Les obstacles à la transition énergétique ne sont ni technologiques, ni économiques. Le secteur des technologies propres est le secteur industriel qui croit le plus rapidement au Canada. En 2012 il comptait déjà plus de 800 entreprises qui embauchent des dizaines de milliers de travailleurs bien rémunérés, principalement des jeunes. Elles investissent cinq milliards de dollars en recherche et développement et génèrent des revenus de 11.3 milliards.
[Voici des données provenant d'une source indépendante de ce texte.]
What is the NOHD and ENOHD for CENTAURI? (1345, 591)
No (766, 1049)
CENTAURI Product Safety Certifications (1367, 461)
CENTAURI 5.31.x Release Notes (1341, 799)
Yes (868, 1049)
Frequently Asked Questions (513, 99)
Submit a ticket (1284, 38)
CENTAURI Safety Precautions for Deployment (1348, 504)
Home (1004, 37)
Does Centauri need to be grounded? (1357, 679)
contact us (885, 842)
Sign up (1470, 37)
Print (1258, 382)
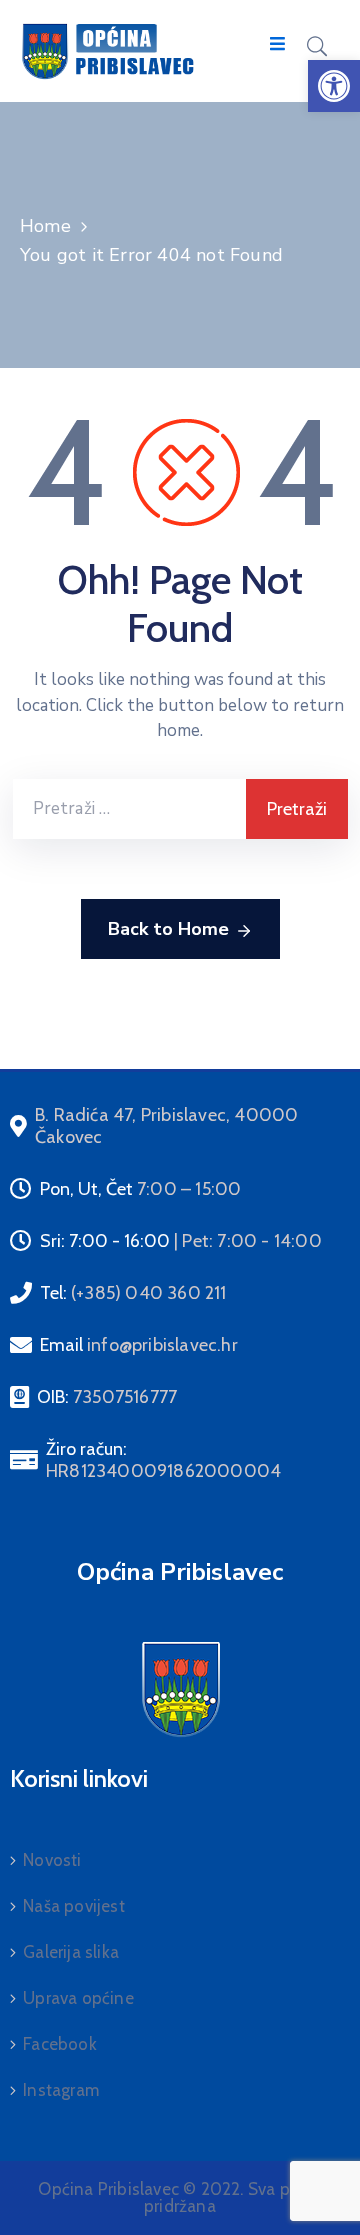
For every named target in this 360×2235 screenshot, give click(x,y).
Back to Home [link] (168, 929)
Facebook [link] (60, 2044)
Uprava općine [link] (78, 1998)
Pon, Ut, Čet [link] (140, 1189)
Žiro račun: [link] (163, 1460)
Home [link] (45, 226)
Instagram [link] (61, 2090)
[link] (334, 86)
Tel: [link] (133, 1293)
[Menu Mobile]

Des études montrent que la valeur de leurs exportations pourrait augmenter à 32 milliards en 10 ans2. Selon la Banque mondiale, le marché des technologies propres s’élèvera à 6 400 milliards au cours des 10 prochaines années dans les seuls pays en développement comme la Chine et l’Inde3. Le Canada et le Québec possèdent les ressources pour se positionner avantageusement dans ce marché émergeant. Il n’y a pas d’opposition entre la croissance économique et la protection de l’environnement, à condition que nos gouvernements adoptent des politiques cohérentes afin de soutenir le virage vert.
En prolongeant sa dépendance aux hydrocarbures, le Québec ne fait que rater son rendez-vous avec la réalité du 21ème siècle. Les choix des gouvernements actuels, s’ils devaient se concrétiser, lègueront une lourde hypothèque aux générations futures car, comme le soulignait très justement le secrétaire d’état américain, John Kerry, « le réchauffement climatique est une arme de destruction massive »4. À cet égard, les projets de pipeline et de développement pétrolier et gazier au Québec et au Canada relèvent davantage de l’action terroriste que de la concertation internationale pour le maintien de la sécurité et pour un avenir viable.